Ia bernama Oliver Hayes, dari keluarga Hayes yang melayani banyak bangsawan lain dengan teknik perburuan mereka yang lincah.
Dari kejauhan, terdengar pula teriakan yang tak lagi asing di telinga Lucius.
"Kau selamat?! Sialan! Semuanya! Sambut dia!" teriak pelajar laki-laki lainnya sambil tersenyum lebar. Ia mengenakan seragam dengan kerah serta kancing terbuka lebar. Memamerkan tubuhnya yang cukup berotot.
Pelajar berotot itu tak lain adalah Max Thompson. Keluarganya sendiri hanyalah bangsawan kecil, tapi cukup disegani karena kemampuan fisik mereka yang kuat.
Dengan rambut merah gelapnya yang dikombinasikan dengan tubuh kekarnya tentu memberikan aura intimidasi yang kuat.
Lucius yang masih berdiri di depan pintu segera ditubruk oleh ketiga pelajar laki-laki itu. Membuat tubuhnya terjatuh ke lantai.
"Kalian semua.... Bukankah kalian selalu menjauhiku sebelumnya?" balas Lucius dengan senyuman yang tak jadi terbentuk.
Pada satu sisi, Lucius senang karena disambut hangat oleh mantan teman-temannya di kelas E itu. Tapi di sisi lain, mereka juga pada saat Lucius dalam masalah hanya menonton dari tepian.
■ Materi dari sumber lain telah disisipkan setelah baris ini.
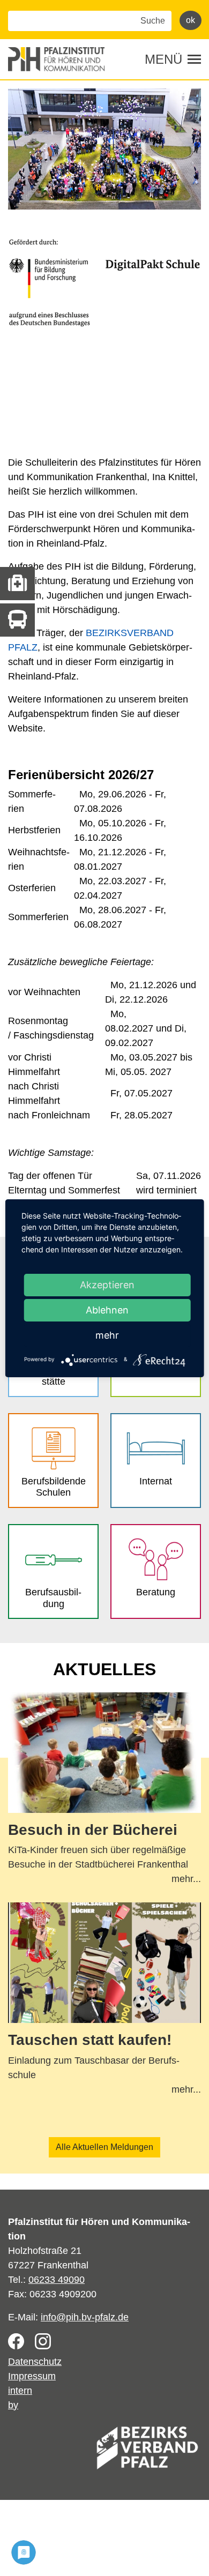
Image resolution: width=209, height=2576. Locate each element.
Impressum (32, 2376)
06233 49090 (56, 2279)
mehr (107, 1335)
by (13, 2405)
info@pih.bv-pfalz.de (85, 2317)
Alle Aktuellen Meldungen (104, 2147)
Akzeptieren (107, 1284)
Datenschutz (35, 2361)
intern (20, 2390)
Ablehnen (107, 1310)
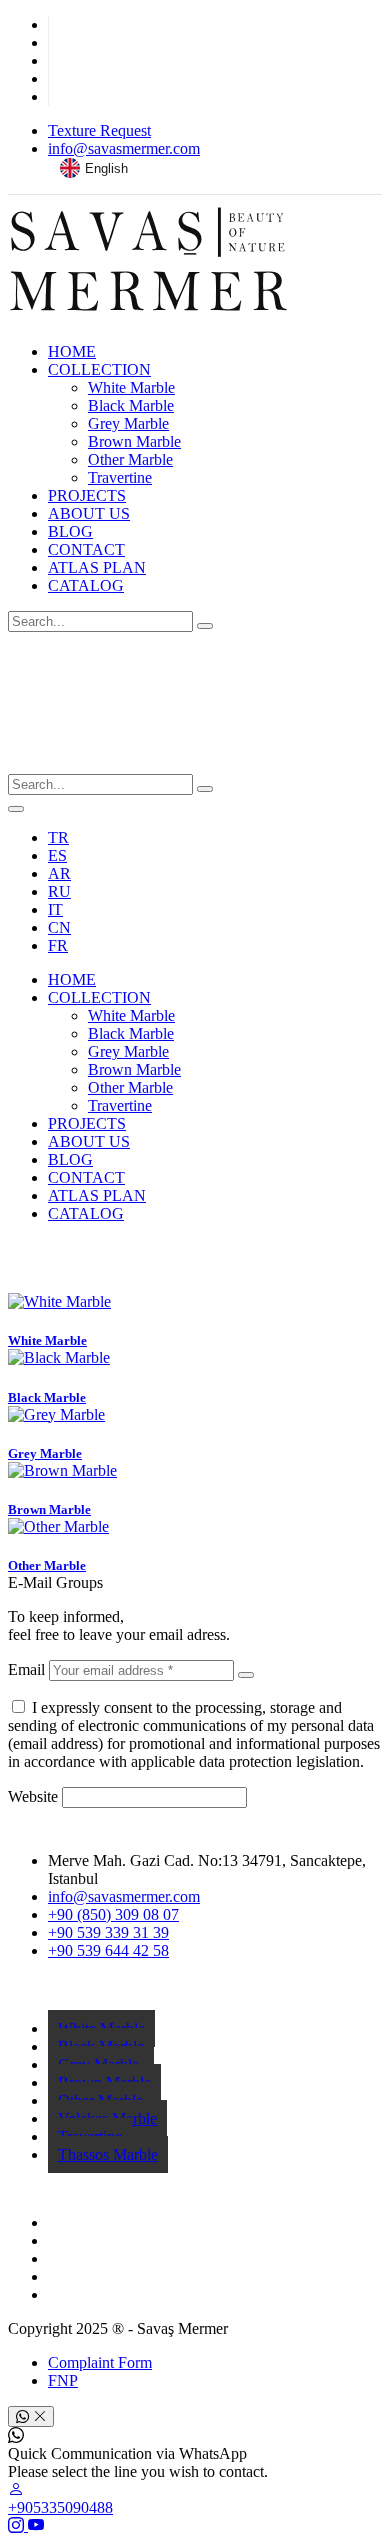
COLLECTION (99, 369)
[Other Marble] (58, 1526)
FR (58, 945)
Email (26, 1669)
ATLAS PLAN (97, 567)
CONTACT (86, 549)
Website (33, 1796)
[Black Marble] (59, 1357)
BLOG (70, 531)
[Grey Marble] (56, 1414)
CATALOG (86, 585)
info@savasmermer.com (124, 148)
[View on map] (195, 1284)
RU (59, 891)
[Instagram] (18, 2525)
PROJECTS (87, 495)
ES (57, 855)
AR (59, 873)
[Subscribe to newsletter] (246, 1675)
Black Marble (131, 405)
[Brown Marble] (62, 1470)
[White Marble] (59, 1301)
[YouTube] (36, 2525)
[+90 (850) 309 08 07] (195, 1248)
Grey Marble (128, 423)
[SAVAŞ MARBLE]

Tak cukup memihak Edward untuk dibencinya, tapi juga tak cukup membantunya untuk diberi ucapan terimakasih.
"Aaah, soal itu. Maafkan aku." balas Alex.
"Kau tahu kan bagaimana sikap Edward? Jika kami, bangsawan rendahan melawannya, mungkin kami juga akan terkena banyak masalah." balas Oliver.
"Hah! Sebenarnya aku ingin memukul habis wajah Edward sialan itu! Tapi sayangnya aku dipukul ayahku terlebih dahulu saat mengatakan akan melakukannya!" teriak Max dengan senyuman yang lebar serta lengan yang disilangkan di depan dadanya.
"Tunggu, apakah itu sesuatu yang bisa kau banggakan, Max?" tanya Lucius kebingungan dengan situasi ini.
Tapi apapun itu, Lucius cukup senang dengan semua ini. Di dalam kelas yang kecil dan hanya berisi 6 orang termasuk dirinya ini.
Di pojok kelas, Lucius dapat melihat sosok kutu buku yang selalu memiliki hawa kehadiran paling rendah di kelas E sebelumnya.
Emily Campbell. Gadis lugu yang hanya mencintai buku. Mungkin jika Ia mau membuka tudung yang menutupi hampir separuh kepalanya itu, kecantikannya akan lebih dikenal banyak orang.
Hanya saja, baginya yang hanya mencintai buku, penilaian orang lain sama sekali tak diperlukan.
Dan terakhir....
"Eh?! Kenapa kau ada di sini?! Sophia?!"
Sosok pelajar perempuan yang diunggulkan untuk naik ke tingkat C, kini justru terjebak di kelas F?
Sophia hanya terdiam sambil membenahi rambutnya. Secara perlahan, tatapan matanya mengarah pada sosok Lucius.
"Aku sendiri yang memilih untuk masuk ke kelas F." balasnya singkat.
Tapi Lucius tahu dengan betul, bahwa itu bukanlah alasan yang sebenarnya kenapa pelajar berbakat seperti dirinya harus terjatuh ke kelas F ini.
Sebuah kelas, yang hanya berisi kumpulan pecundang yang peluang besarnya akan dikeluarkan dari akademi tahun depan.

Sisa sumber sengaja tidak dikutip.